Defence of the Peace Treaty remains the prevailing wisdom in Washington. The Obama administration is reported to have told Egypt’s military chiefs that they must maintain the treaty. In turn, Egypt’s Supreme Military Council has said that Egypt will honour existing treaties. So there will evidently not be any revocation of the treaty. No one in Egypt or in the Arab world favours a return to military action, nor is ready for it. But the treaty may well be put on ice.
We do not yet know the colour of the next Egyptian government. In any event, it will be hugely preoccupied with pressing domestic problems for the foreseeable future. But if, as is widely expected, this government will have a strong civilian component drawn from the various strands of the protest movement, adjustments of Egypt’s foreign policy must be expected.
It is highly unlikely that Egypt will continue Hosni Mubarak’s policy — deeply embarrassing to Egyptian opinion — of colluding with Israel in the blockade of Gaza. Nor is the new Egypt likely to persist in Mubarak’s hostility towards the Islamic Republic of Iran and the two resistance movements, Hamas and Hezbollah. Whether the treaty survives or not, Egypt’s alliance with Israel will not be the intimate relationship it was.
The Egyptian Revolution is only the latest demonstration of the change in Israel’s strategic environment. Israel ‘lost’ Iran when the Shah was overthrown in 1979. This was followed by the emergence of a Tehran-Damascus-Hezbollah axis, which has sought to challenge Israel’s regional hegemony. Over the past couple of years, Israel has also ‘lost’ Turkey, a former ally of real weight. It is now in danger of ‘losing’ Egypt. The threat looms of regional isolation.

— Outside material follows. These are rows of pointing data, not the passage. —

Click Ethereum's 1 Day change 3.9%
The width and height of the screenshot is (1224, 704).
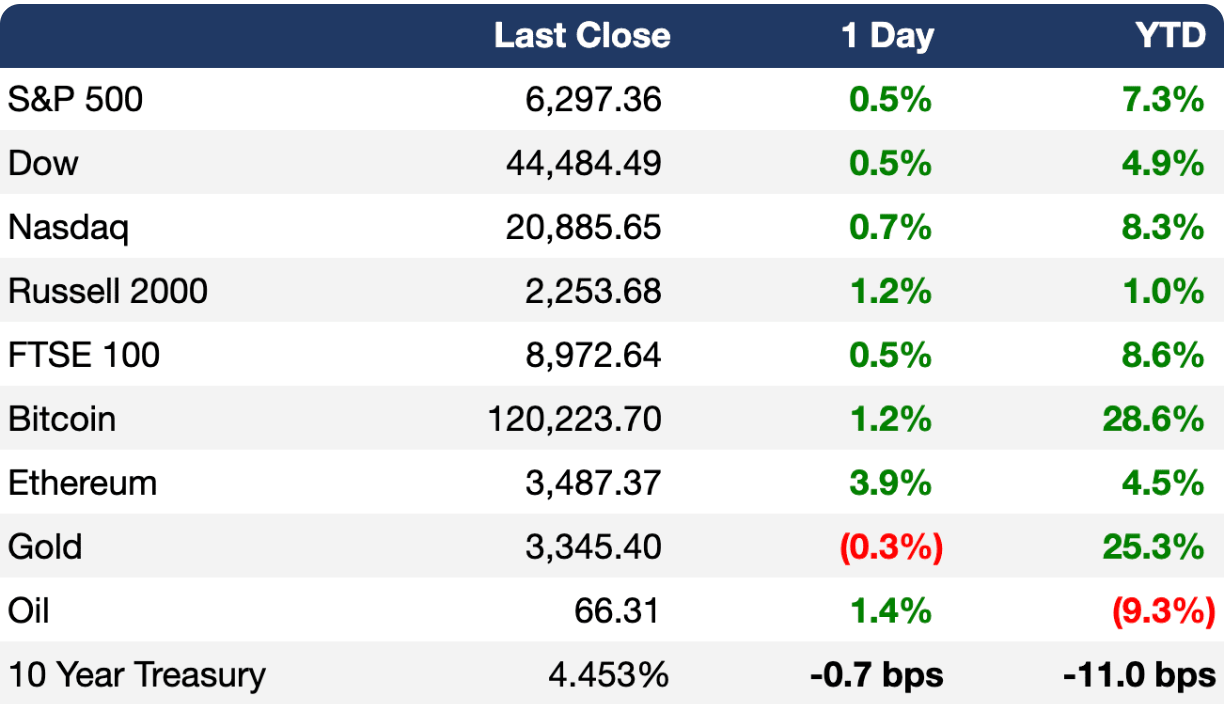click(891, 483)
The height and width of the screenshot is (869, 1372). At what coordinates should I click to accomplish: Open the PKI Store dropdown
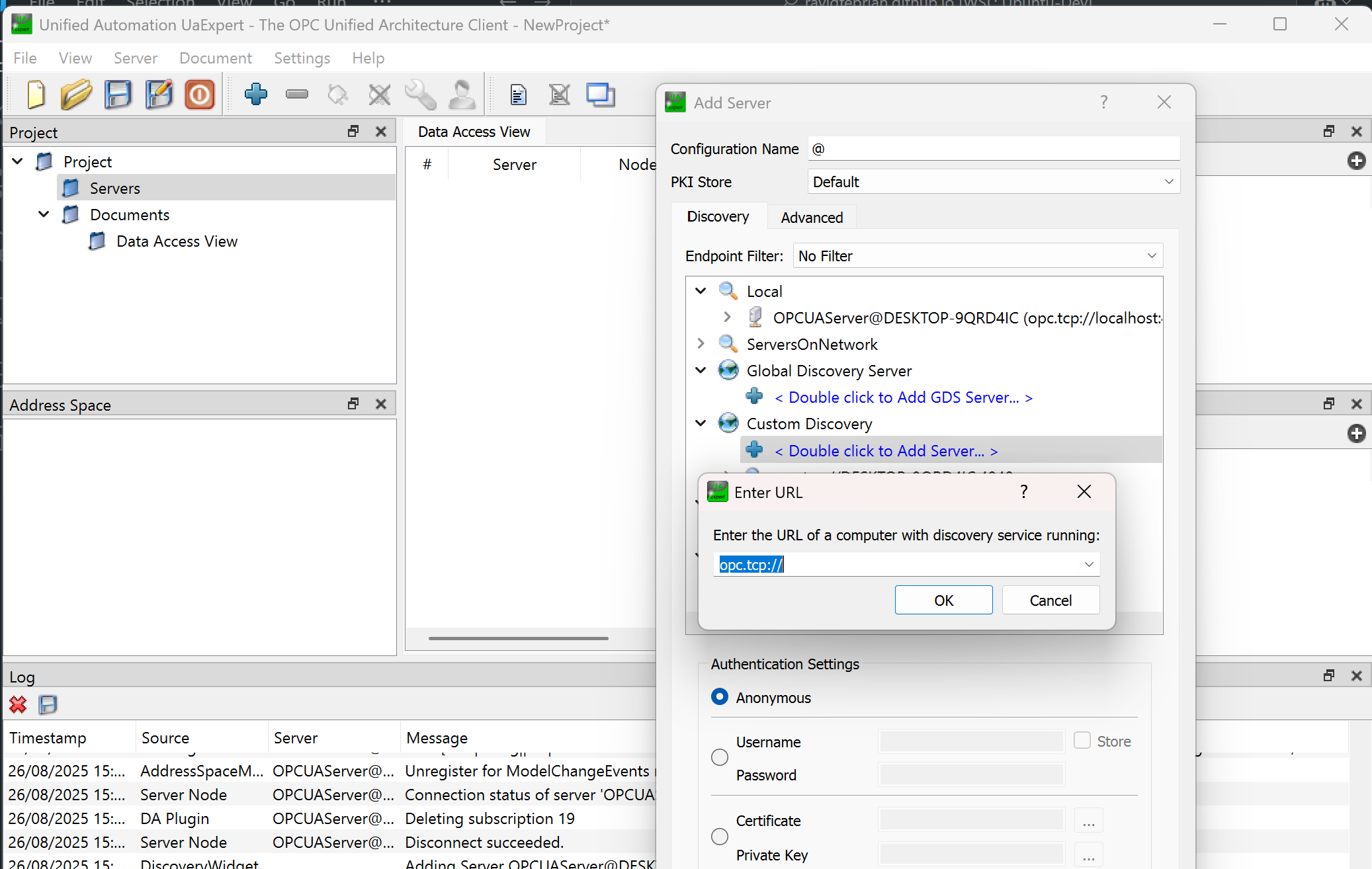tap(993, 182)
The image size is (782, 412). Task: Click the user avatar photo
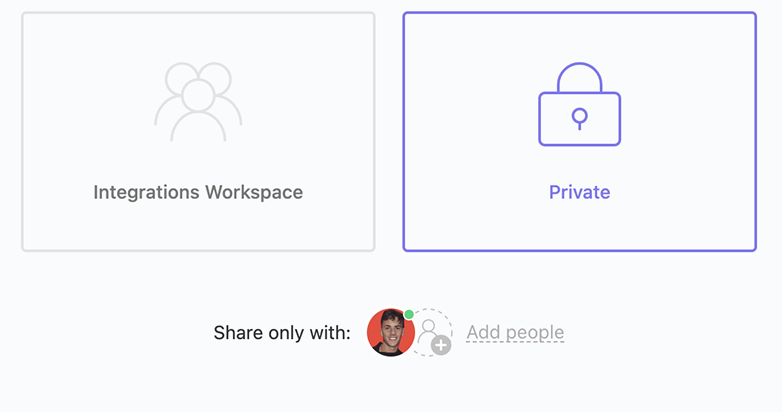click(391, 332)
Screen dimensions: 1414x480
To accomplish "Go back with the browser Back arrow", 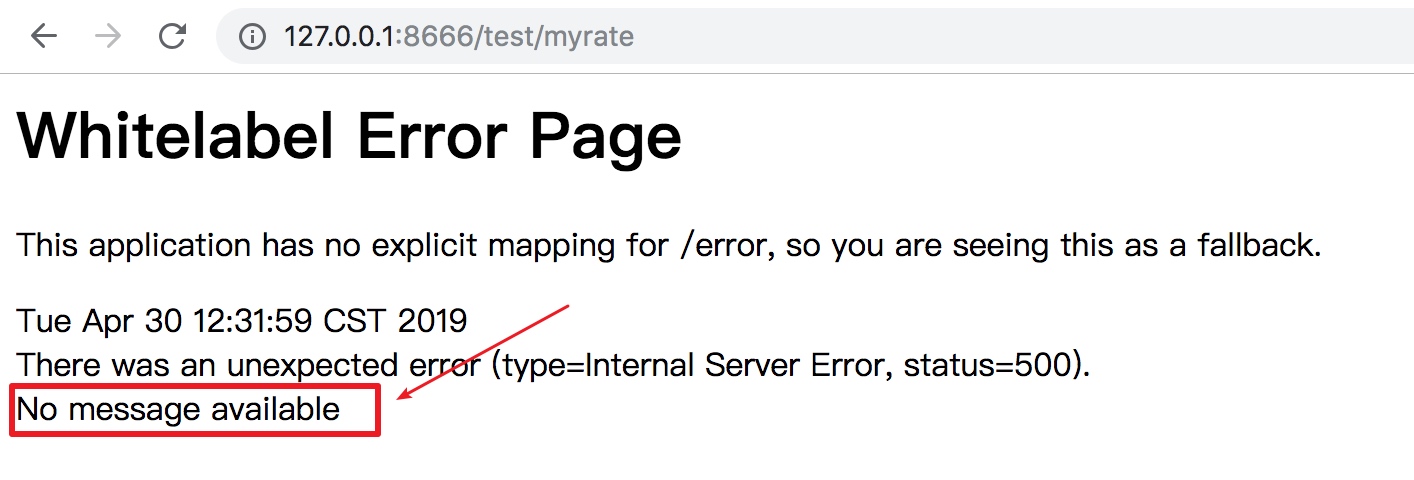I will point(44,37).
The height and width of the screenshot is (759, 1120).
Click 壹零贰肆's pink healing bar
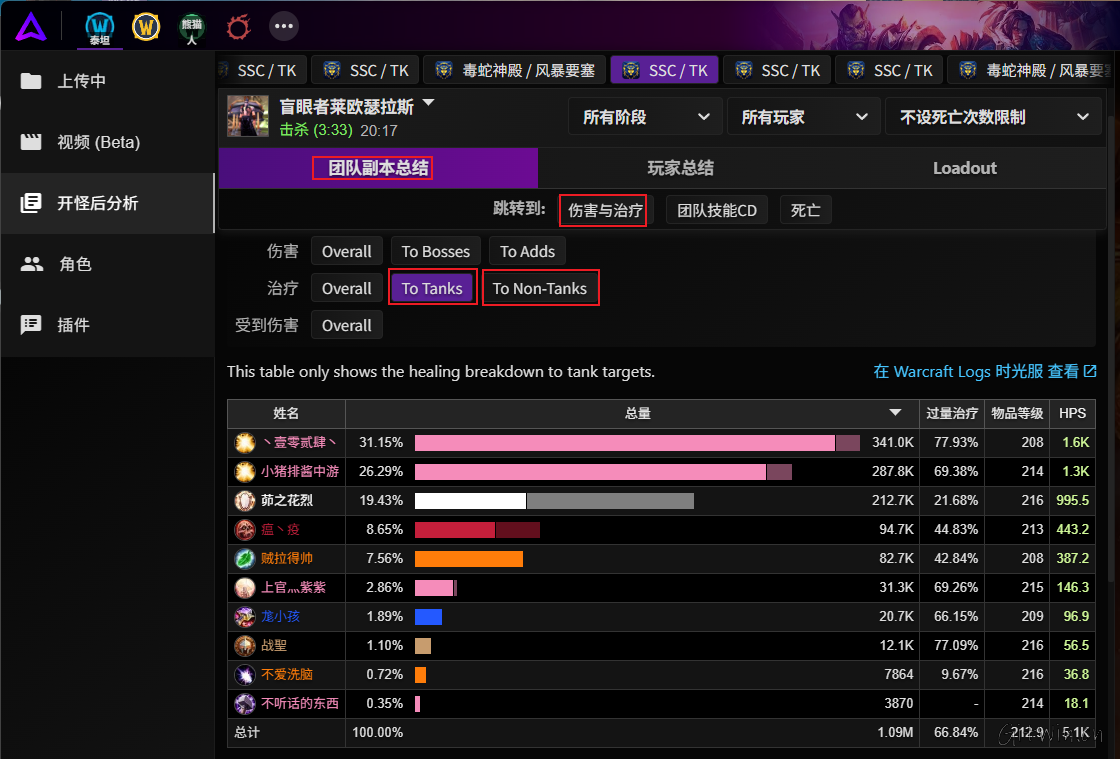pyautogui.click(x=625, y=442)
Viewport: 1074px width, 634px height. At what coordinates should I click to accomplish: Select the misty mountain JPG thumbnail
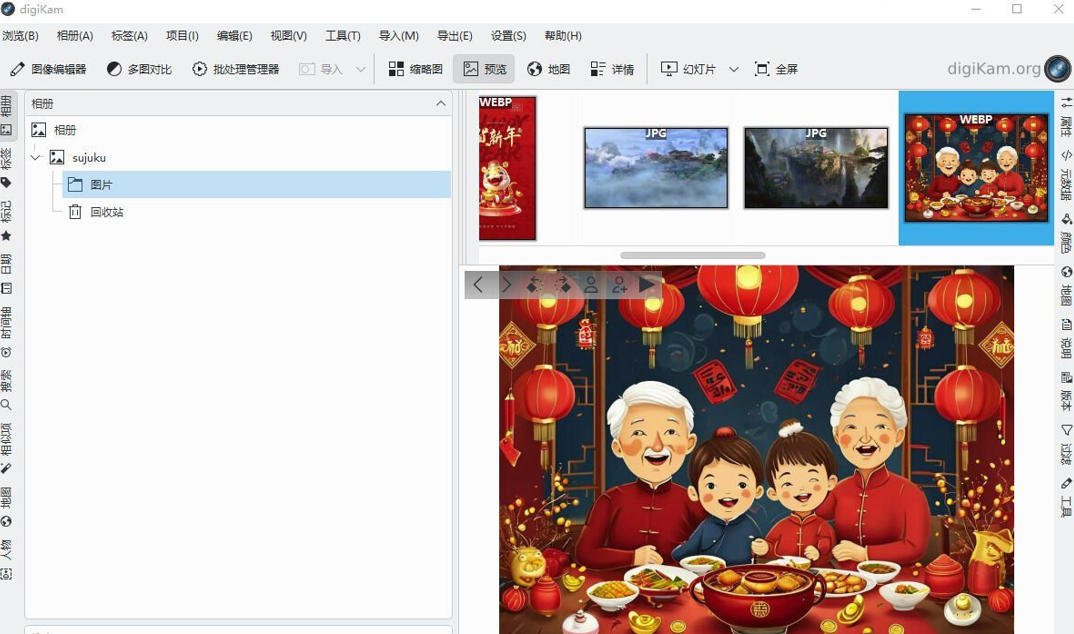coord(656,167)
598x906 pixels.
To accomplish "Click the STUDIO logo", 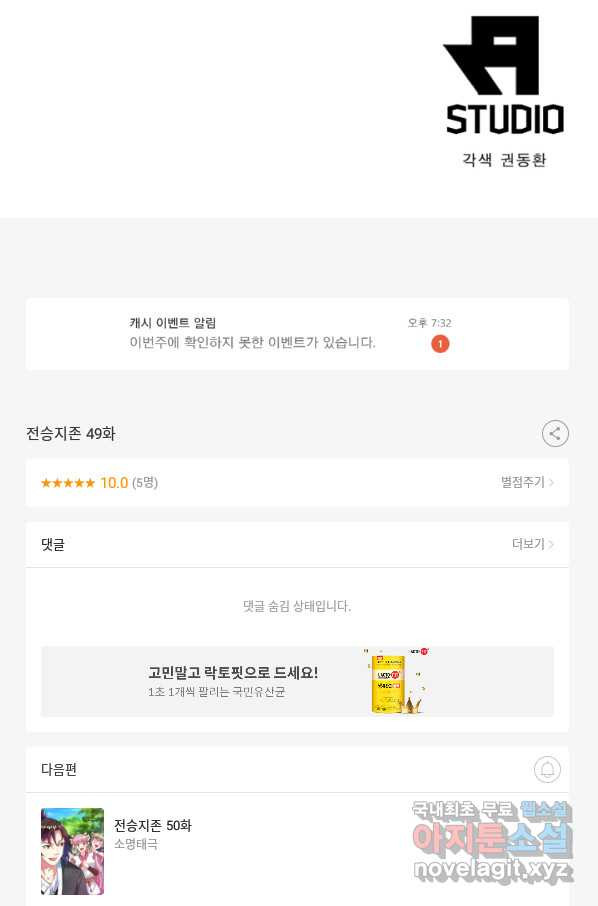I will 504,75.
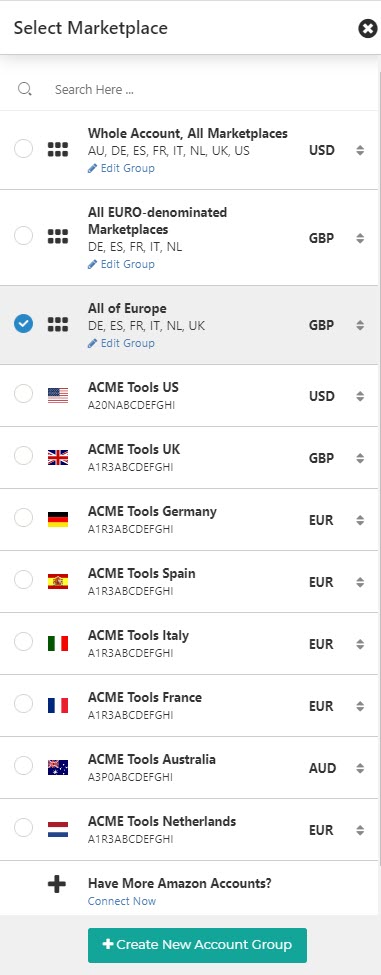
Task: Click the Australia flag icon
Action: click(x=58, y=767)
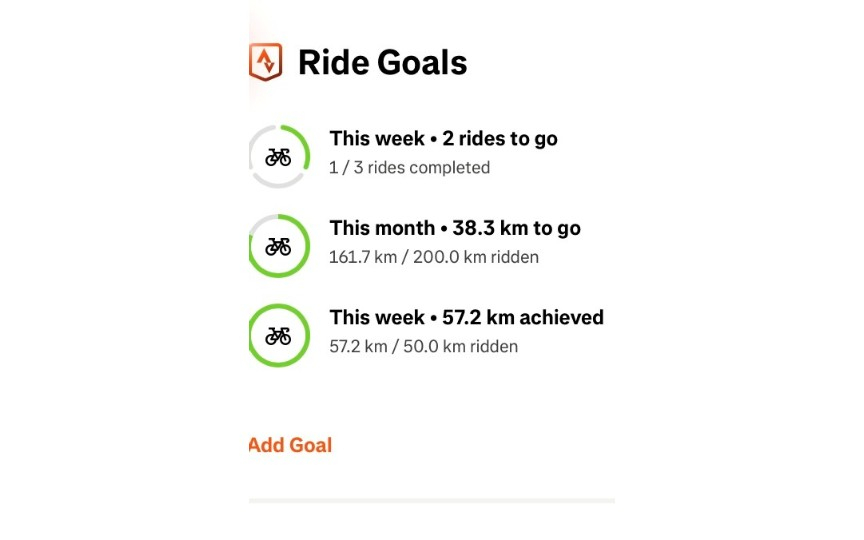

Moreover, Israel’s relentless seizure of Palestinian land on the West Bank and its refusal to engage in serious negotiations with the Palestinians and Syria on the basis of ‘land for peace’ have lost it many former supporters in Europe and the United States. It is well aware that it faces a threat of ‘de-legitimisation’.
How will Israel react to the Egyptian Revolution? Will it move troops to its border with Egypt, strengthen its defences, desperately seek allies in the Egyptian military junta now temporarily in charge, and plead for still more American aid? Or will it — at long last — make a determined bid to resolve its territorial conflicts with Syria and Lebanon and allow the emergence of an independent Palestinian state with its capital in Occupied east Jerusalem?
Israel urgently needs to rethink its security doctrine. This is the clear lesson of the dramatic events in Egypt. Dominating the region by force of arms — Israel’s doctrine since the creation of the state — is less and less of a viable option. It serves only to arouse ferocious and growing resistance, which must eventually erupt into violence. Israel needs a revolution in its security thinking, but of this there is as yet no sign.
Only peace, not arms, can guarantee Israel’s long-term security.
Patrick Seale is a commentator and author of several books on Middle East affairs.